# Exercise
Update the entries in the part that opens with the line containing "Task: Open the 19h00 CULTURE PHYSIQUE session" and closes with the line containing "I will point(237,100).", swapping "session" for "class" and leaving everything else the same. Give back only those lines.

# Exercise material

######

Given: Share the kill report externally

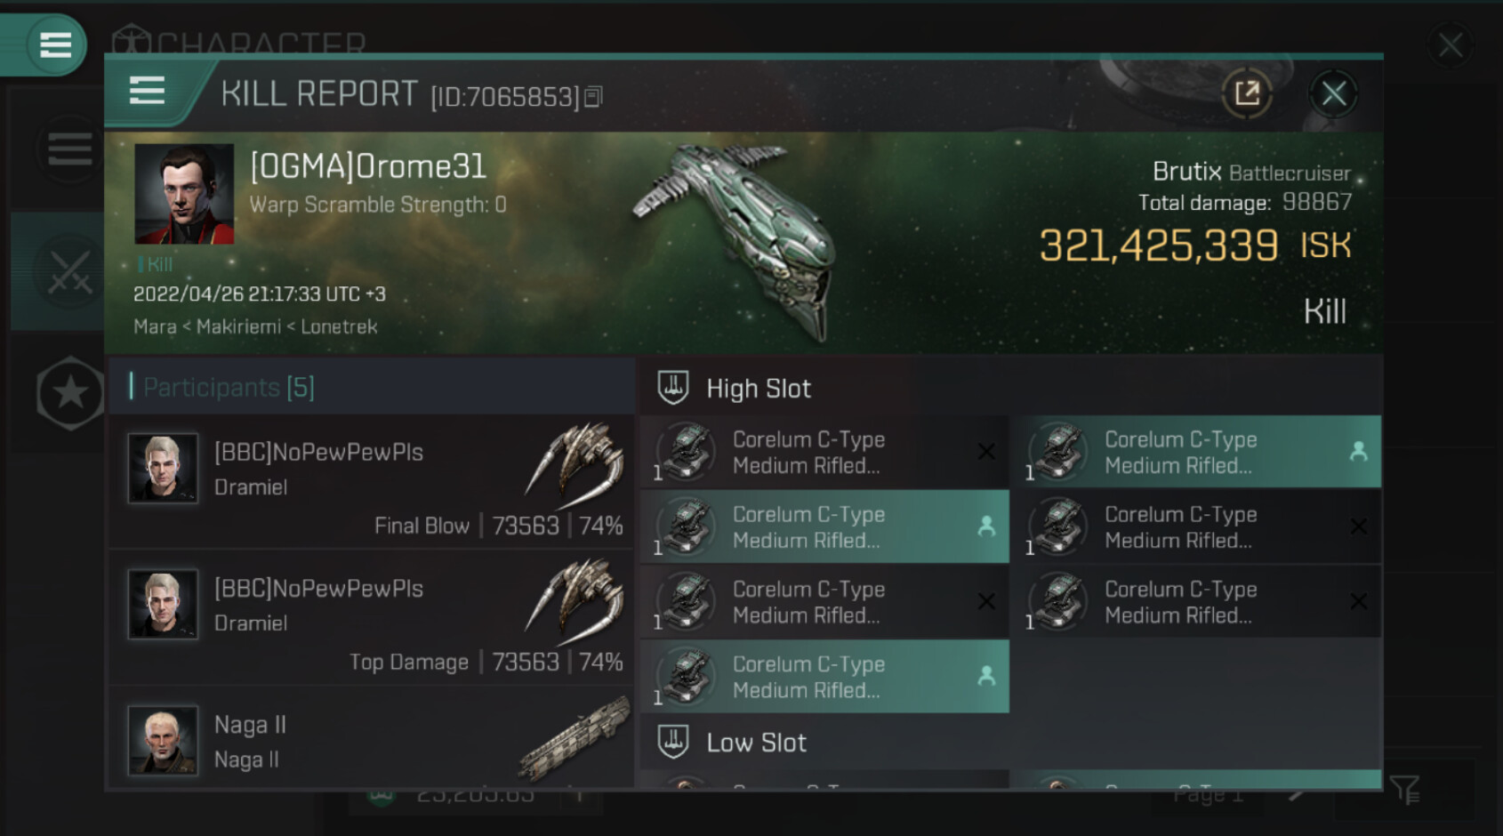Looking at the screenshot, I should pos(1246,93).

######

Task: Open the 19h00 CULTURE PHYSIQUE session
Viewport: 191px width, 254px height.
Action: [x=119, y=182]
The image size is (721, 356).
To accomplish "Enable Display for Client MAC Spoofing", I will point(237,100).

######

# Task output
Task: Open the 19h00 CULTURE PHYSIQUE class
Viewport: 191px width, 254px height.
Action: [x=119, y=182]
The image size is (721, 356).
To accomplish "Enable Display for Client MAC Spoofing", I will point(237,100).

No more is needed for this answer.